## ВЫБРАННЫЙ ФРАГМЕНТ
Самое тяжелое ранение, с которым мне в тот день пришлось иметь дело как врачу отряда, было у товарища Сильероса. Пуля разбила ему плечо, пробила легкие и застряла в позвоночнике. Состояние больного было крайне тяжелым. Я дал ему успокаивающие средства и перевязал грудь. Это было единственное, чем я мог ему помочь. Двух тяжело раненных товарищей — Леаля и Сильероса — было решено оставить на попечение врача вражеского гарнизона. Я попрощался с ними, стараясь не выдавать свою тревогу за них. Они заявили, что предпочитают умереть среди своих, что будут сражаться до последнего дыхания. Но выхода не было. Их пришлось оставить в казарме вместе с ранеными батистовцами, которым мы тоже оказали первую помощь.

## Сохранённые записи
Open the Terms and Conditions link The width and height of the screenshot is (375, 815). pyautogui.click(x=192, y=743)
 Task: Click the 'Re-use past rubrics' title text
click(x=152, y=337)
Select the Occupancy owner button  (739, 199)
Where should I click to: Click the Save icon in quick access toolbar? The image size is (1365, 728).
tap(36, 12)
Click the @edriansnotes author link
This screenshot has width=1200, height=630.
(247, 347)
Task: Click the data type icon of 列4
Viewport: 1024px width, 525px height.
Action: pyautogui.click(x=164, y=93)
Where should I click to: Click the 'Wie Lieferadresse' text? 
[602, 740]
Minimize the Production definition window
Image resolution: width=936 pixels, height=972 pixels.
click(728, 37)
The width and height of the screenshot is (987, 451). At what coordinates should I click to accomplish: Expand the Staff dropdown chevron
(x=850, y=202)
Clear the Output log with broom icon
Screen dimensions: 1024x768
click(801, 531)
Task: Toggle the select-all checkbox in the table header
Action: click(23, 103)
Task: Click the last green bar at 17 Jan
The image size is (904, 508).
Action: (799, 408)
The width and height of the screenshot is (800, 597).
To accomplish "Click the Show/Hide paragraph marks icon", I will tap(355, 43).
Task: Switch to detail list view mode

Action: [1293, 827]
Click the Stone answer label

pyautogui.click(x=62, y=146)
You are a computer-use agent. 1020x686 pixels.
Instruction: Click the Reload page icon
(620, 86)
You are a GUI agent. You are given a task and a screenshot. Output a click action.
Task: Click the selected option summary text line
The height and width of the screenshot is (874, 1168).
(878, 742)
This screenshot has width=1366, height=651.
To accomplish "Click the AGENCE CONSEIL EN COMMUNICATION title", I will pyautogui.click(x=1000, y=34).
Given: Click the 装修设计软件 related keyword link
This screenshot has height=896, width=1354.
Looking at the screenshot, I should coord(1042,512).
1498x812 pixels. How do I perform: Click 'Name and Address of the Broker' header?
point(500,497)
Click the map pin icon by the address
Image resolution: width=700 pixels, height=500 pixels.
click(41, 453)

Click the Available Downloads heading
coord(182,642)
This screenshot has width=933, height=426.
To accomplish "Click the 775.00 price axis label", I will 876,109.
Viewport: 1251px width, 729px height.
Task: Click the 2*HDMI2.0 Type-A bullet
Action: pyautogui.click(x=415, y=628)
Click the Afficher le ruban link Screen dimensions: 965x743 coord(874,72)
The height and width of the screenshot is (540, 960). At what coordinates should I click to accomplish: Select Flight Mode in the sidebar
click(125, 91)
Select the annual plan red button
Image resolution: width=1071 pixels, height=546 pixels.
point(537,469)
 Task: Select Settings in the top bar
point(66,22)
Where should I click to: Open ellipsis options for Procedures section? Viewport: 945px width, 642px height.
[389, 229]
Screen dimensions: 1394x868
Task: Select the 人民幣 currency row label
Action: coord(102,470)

## ТРЕБОВАНИЕ
Повторите целиком и без изменений выбранный фрагмент о ранении Сильероса.

## ОТВЕТ НА ЗАДАНИЕ
Самое тяжелое ранение, с которым мне в тот день пришлось иметь дело как врачу отряда, было у товарища Сильероса. Пуля разбила ему плечо, пробила легкие и застряла в позвоночнике. Состояние больного было крайне тяжелым. Я дал ему успокаивающие средства и перевязал грудь. Это было единственное, чем я мог ему помочь. Двух тяжело раненных товарищей — Леаля и Сильероса — было решено оставить на попечение врача вражеского гарнизона. Я попрощался с ними, стараясь не выдавать свою тревогу за них. Они заявили, что предпочитают умереть среди своих, что будут сражаться до последнего дыхания. Но выхода не было. Их пришлось оставить в казарме вместе с ранеными батистовцами, которым мы тоже оказали первую помощь.